● **CONSIGNE ÉCRITE**
Relevez chaque ligne des enregistrements ci-dessous qui contient la chaîne « dropdown », et recopiez-la en entier.

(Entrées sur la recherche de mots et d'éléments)
———

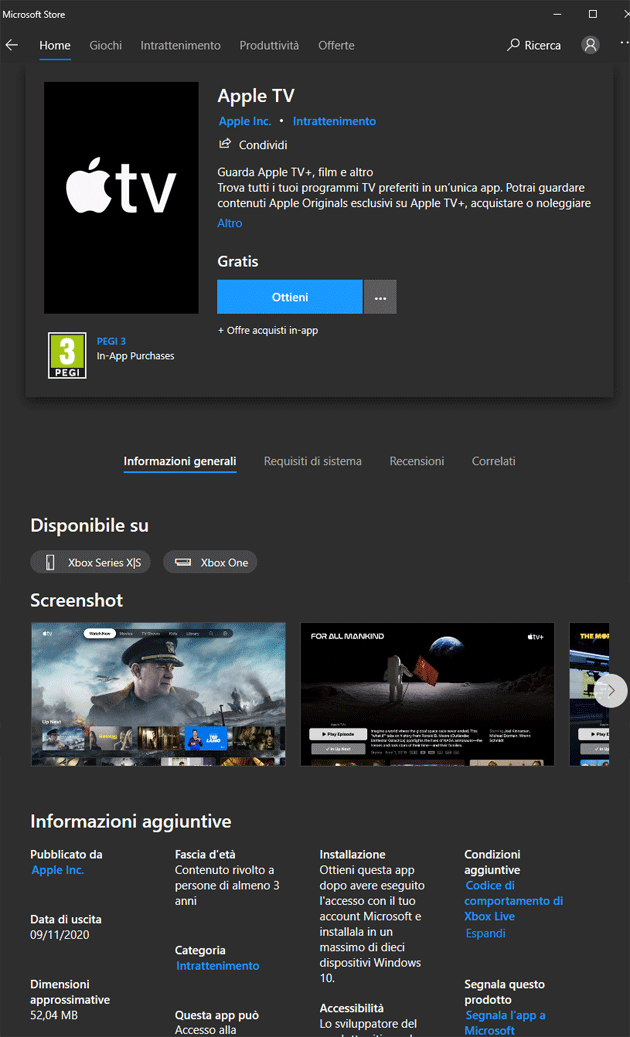
Task: Select the Xbox Series X|S platform chip
Action: tap(91, 563)
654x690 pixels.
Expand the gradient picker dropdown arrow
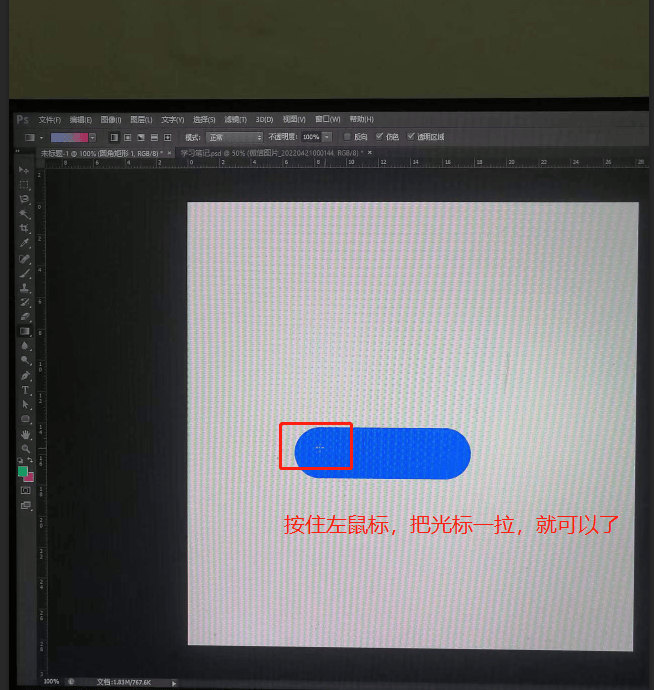[x=93, y=137]
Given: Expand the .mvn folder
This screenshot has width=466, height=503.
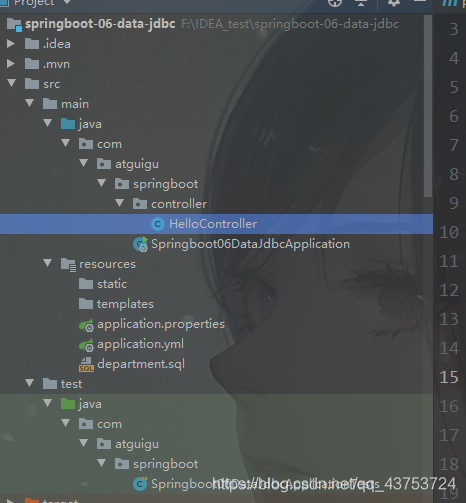Looking at the screenshot, I should [x=11, y=64].
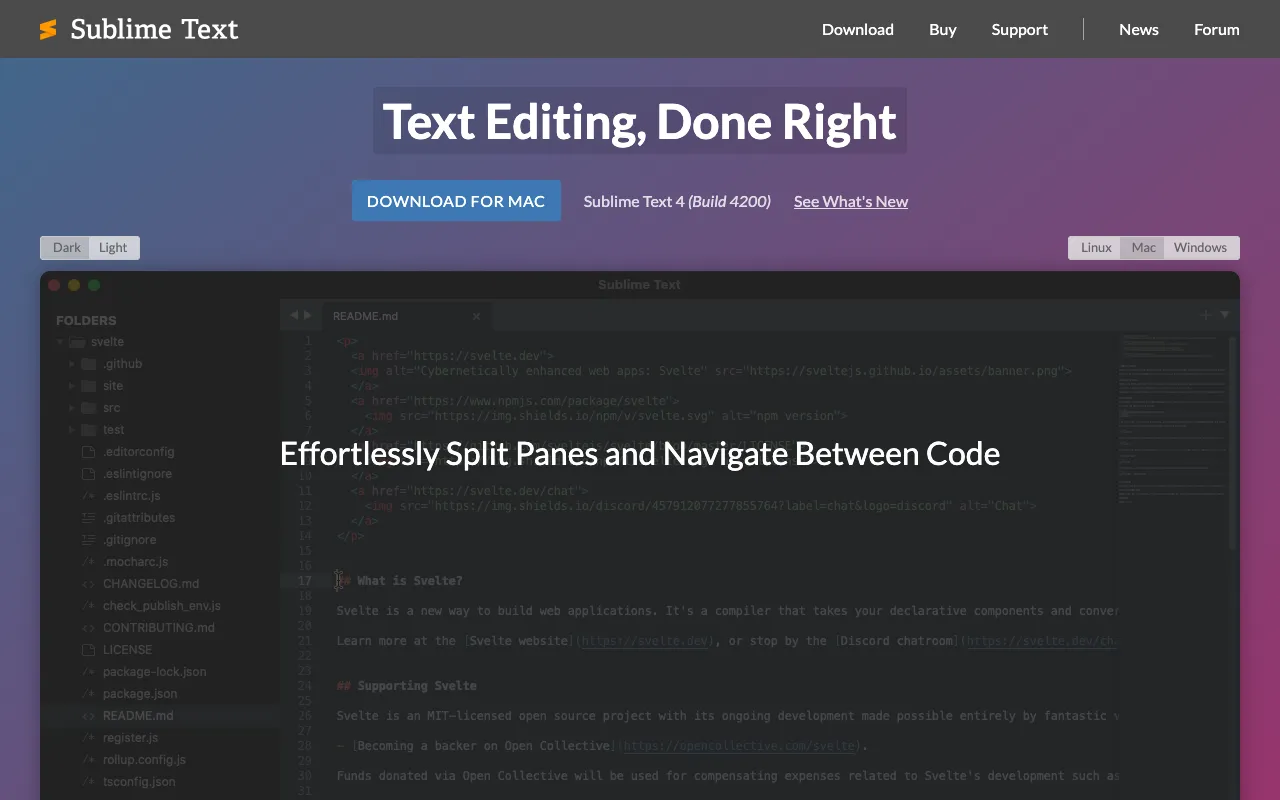Select the Windows screenshot option
Image resolution: width=1280 pixels, height=800 pixels.
pyautogui.click(x=1200, y=247)
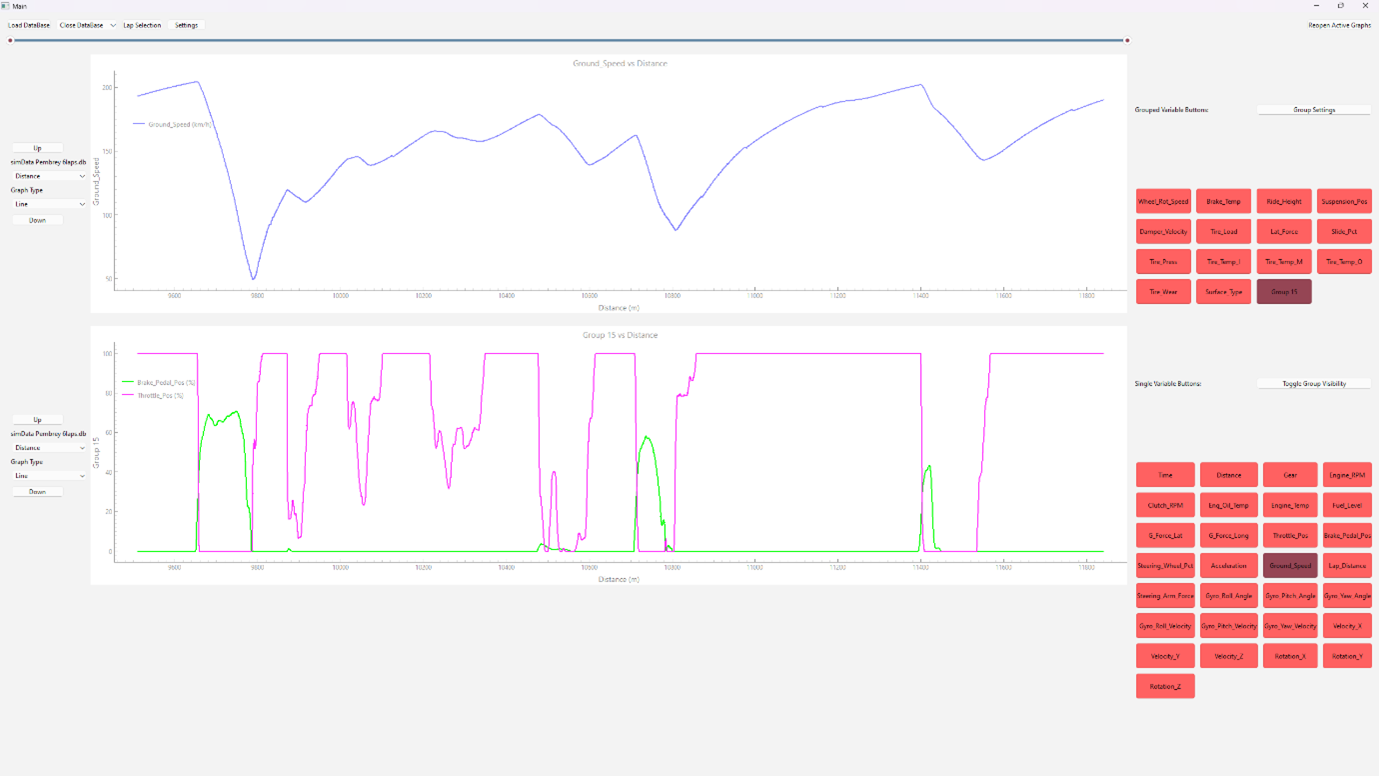1379x776 pixels.
Task: Open Graph Type dropdown for the bottom graph
Action: pos(48,476)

———

● **RÉPONSE CI-DESSOUS**
Expand the gradient picker dropdown arrow
Task: Open Graph Type dropdown for the bottom graph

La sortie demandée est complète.